The pan-European STOXX 600 finished the week 1.8% lower as market participants pared back earlier assumptions that the region could avoid a sustained shock to energy supply. The standings reflected a mood of caution after the United States and Iran exchanged strikes and Washington announced the re-imposition of sanctions on Iranian oil.

Heightening the political uncertainty was the NATO summit in Turkey, where U.S. President Donald Trump publicly described Spain as a "terrible partner" and warned he might stop trade with the country, though his tone was reportedly softened later in discussions. Together, the developments underscored that geopolitical risk remains a key determinant of investor sentiment.

"There was a certain complacency that the war is no longer an issue. And we’re reminded this week that it is, in fact, still an issue," said Marta Norton, chief investment strategist for Empower Investments.

Alongside geopolitics, markets witnessed an ongoing rotation out of large global technology names and into other market segments as investors sought broader diversification beyond the biggest beneficiaries of artificial intelligence. That repositioning contributed to the weaker tone.


Sector and market moves

The technology sector declined 1.3% on Friday and fell 1.8% over the week. Chip equipment and semiconductor-related names were among the laggards: Soitec dropped 5.9% and ASML slid 2.1% on the day.

"The large swings we’re seeing in technology stocks... suggest investors remain under stress amid elevated valuations," said Ipek Ozkardeskaya, senior market analyst at Swissquote Bank.

Telecom stocks outperformed the broader market, advancing 1.3% on the week. Vodafone jumped 12.6% after UAE telecom group e& announced it would sell its stake in Vodafone to the family group of French billionaire Xavier Niel, lifting investor sentiment in the sector.

Travel and leisure names also posted gains, rising about 1% overall and buoyed by airline strength. EasyJet surged 14.3% after agreeing in principle to a £5.7 billion takeover offer from Apollo Global. Ryanair, which had traded up as much as 2.9% during the session, settled 0.9% higher.

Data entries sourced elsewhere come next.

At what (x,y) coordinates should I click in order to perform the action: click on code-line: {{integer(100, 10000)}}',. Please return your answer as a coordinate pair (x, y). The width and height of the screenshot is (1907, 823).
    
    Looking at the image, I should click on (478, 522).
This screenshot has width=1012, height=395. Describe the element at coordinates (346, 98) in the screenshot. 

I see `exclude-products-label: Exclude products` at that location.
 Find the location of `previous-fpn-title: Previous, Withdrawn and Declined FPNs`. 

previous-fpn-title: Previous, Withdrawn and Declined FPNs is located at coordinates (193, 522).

St. James’s Place was the biggest individual decliner on the STOXX 600, tumbling 8.5% after reports suggested Sovereign Wealth, one of the money manager’s largest partner firms, was considering an exit from the group.

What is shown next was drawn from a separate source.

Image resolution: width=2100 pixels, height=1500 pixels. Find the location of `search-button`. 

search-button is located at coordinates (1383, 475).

Brokerage moves and industrials

J.P. Morgan adopted a more constructive view on the European steel complex, upgrading ArcelorMittal to "neutral" from "underweight" and sending its shares up 6.4%. Voestalpine and Salzgitter each gained more than 6% after receiving double upgrades from the brokerage, moving from "underweight" to "overweight."

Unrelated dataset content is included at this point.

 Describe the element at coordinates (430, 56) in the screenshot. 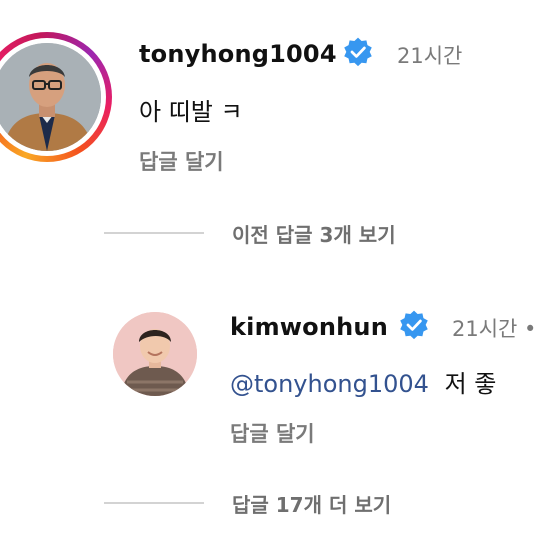

I see `comment-timestamp: 21시간` at that location.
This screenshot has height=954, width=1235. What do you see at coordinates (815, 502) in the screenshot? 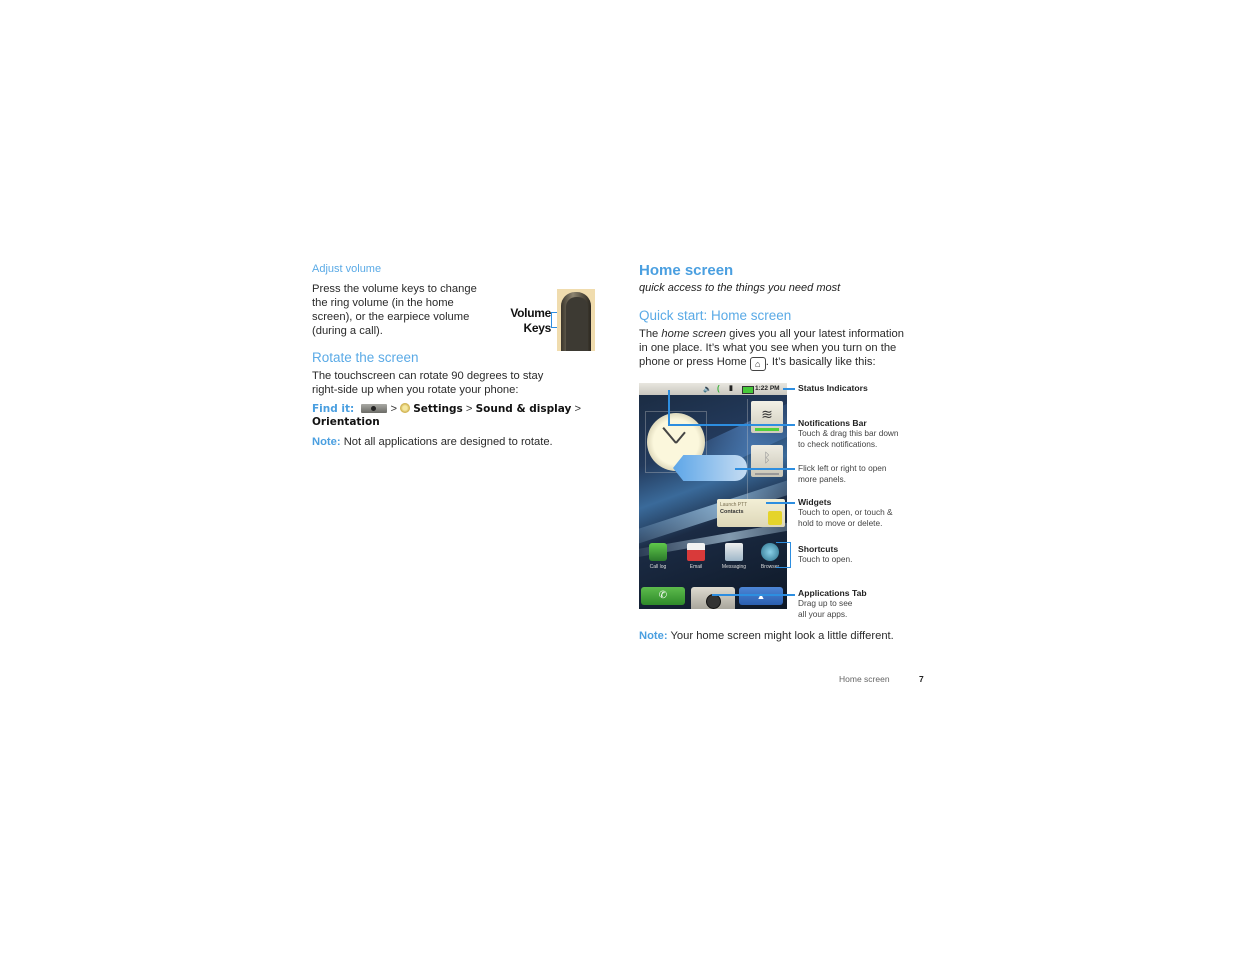
I see `callout-title: Widgets` at bounding box center [815, 502].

Meanwhile, Volkswagen shares fell for a third straight day after the company’s labour representatives reportedly blocked a comprehensive restructuring plan. The automaker also disclosed an 8.6% decline in global vehicle deliveries in the second quarter, marking its steepest quarterly fall in four years.


Safety, sentiment and the path ahead

Investors signalled a renewed appetite for selective sector exposure as they rotated away from richly valued technology names and toward areas benefiting from corporate news, takeover activity and upgrades. But the week’s developments also renewed focus on geopolitical risk and energy market dynamics, factors that could keep sentiment fragile heading into the forthcoming corporate earnings season.

Markets will now look to the upcoming earnings calendar for fresh fundamental cues that might restore momentum to equities or cement the recent caution.

Risks

  • Renewed military exchanges between the U.S. and Iran and re-imposed oil sanctions increase uncertainty in energy markets, potentially affecting energy and commodity-linked sectors.
  • Volatility in major technology stocks amid elevated valuations could pressure the tech sector and broader market sentiment if rotation persists.
  • Political tensions highlighted at the NATO summit, including strained U.S.-Spain rhetoric, could add to geopolitical unpredictability that influences investor risk appetite across multiple sectors.